*Problem:* Stop after the line that contains "Reason Staff (237, 258)"; until then, restate each line of the entries word for word from the very first.
***** Records
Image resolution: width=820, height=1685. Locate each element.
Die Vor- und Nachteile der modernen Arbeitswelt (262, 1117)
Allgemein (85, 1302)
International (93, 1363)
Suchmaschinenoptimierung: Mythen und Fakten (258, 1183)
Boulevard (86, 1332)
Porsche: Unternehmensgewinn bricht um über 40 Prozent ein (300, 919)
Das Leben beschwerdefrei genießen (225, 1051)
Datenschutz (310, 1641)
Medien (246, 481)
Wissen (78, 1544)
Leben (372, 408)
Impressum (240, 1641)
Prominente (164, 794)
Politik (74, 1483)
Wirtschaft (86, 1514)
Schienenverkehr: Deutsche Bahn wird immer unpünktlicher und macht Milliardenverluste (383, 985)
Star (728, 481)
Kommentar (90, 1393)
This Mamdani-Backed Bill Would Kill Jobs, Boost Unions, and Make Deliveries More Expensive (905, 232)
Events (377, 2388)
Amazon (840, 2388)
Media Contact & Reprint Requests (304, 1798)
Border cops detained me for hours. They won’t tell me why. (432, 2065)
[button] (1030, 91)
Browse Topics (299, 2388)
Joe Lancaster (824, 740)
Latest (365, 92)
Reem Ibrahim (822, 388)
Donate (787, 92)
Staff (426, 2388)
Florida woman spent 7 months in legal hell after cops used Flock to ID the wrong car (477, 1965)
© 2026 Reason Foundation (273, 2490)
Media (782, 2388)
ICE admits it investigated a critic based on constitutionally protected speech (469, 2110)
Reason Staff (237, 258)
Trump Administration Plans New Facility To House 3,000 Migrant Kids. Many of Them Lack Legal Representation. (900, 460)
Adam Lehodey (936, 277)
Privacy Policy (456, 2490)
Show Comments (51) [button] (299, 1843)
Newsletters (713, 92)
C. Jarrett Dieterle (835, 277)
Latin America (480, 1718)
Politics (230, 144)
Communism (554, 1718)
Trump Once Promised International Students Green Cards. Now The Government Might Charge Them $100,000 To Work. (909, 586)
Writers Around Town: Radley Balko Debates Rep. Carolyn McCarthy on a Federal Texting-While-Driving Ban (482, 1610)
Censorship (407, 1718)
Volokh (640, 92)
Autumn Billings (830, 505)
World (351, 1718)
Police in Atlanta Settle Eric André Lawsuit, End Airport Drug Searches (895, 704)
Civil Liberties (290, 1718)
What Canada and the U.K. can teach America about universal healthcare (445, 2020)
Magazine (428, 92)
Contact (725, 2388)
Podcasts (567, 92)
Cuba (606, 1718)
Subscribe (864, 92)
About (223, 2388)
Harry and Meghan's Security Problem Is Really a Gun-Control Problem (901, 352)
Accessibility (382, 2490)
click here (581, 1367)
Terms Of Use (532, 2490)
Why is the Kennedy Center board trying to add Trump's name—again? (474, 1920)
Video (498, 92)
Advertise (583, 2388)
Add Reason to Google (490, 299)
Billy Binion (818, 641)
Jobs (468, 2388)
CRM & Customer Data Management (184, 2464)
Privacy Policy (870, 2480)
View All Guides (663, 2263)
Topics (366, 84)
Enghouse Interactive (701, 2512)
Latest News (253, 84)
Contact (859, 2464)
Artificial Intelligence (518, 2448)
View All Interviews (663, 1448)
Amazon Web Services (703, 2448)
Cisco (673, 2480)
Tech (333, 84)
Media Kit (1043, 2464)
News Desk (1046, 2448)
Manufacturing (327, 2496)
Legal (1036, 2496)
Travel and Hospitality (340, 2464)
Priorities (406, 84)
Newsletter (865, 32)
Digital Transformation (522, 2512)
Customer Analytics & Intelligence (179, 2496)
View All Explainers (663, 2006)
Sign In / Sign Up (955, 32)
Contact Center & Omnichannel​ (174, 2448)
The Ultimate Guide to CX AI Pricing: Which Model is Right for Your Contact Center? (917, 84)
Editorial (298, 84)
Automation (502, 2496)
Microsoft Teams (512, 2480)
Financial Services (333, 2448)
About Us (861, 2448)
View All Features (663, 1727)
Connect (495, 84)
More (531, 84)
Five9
**********
*Answer section:*
Image resolution: width=820, height=1685. Locate each element.
Die Vor- und Nachteile der modernen Arbeitswelt (262, 1117)
Allgemein (85, 1302)
International (93, 1363)
Suchmaschinenoptimierung: Mythen und Fakten (258, 1183)
Boulevard (86, 1332)
Porsche: Unternehmensgewinn bricht um über 40 Prozent ein (300, 919)
Das Leben beschwerdefrei genießen (225, 1051)
Datenschutz (310, 1641)
Medien (246, 481)
Wissen (78, 1544)
Leben (372, 408)
Impressum (240, 1641)
Prominente (164, 794)
Politik (74, 1483)
Wirtschaft (86, 1514)
Schienenverkehr: Deutsche Bahn wird immer unpünktlicher und macht Milliardenverluste (383, 985)
Star (728, 481)
Kommentar (90, 1393)
This Mamdani-Backed Bill Would Kill Jobs, Boost Unions, and Make Deliveries More Expensive (905, 232)
Events (377, 2388)
Amazon (840, 2388)
Media Contact & Reprint Requests (304, 1798)
Border cops detained me for hours. They won’t tell me why. (432, 2065)
[button] (1030, 91)
Browse Topics (299, 2388)
Joe Lancaster (824, 740)
Latest (365, 92)
Reem Ibrahim (822, 388)
Donate (787, 92)
Staff (426, 2388)
Florida woman spent 7 months in legal hell after cops used Flock to ID the wrong car (477, 1965)
© 2026 Reason Foundation (273, 2490)
Media (782, 2388)
ICE admits it investigated a critic based on constitutionally protected speech (469, 2110)
Reason Staff (237, 258)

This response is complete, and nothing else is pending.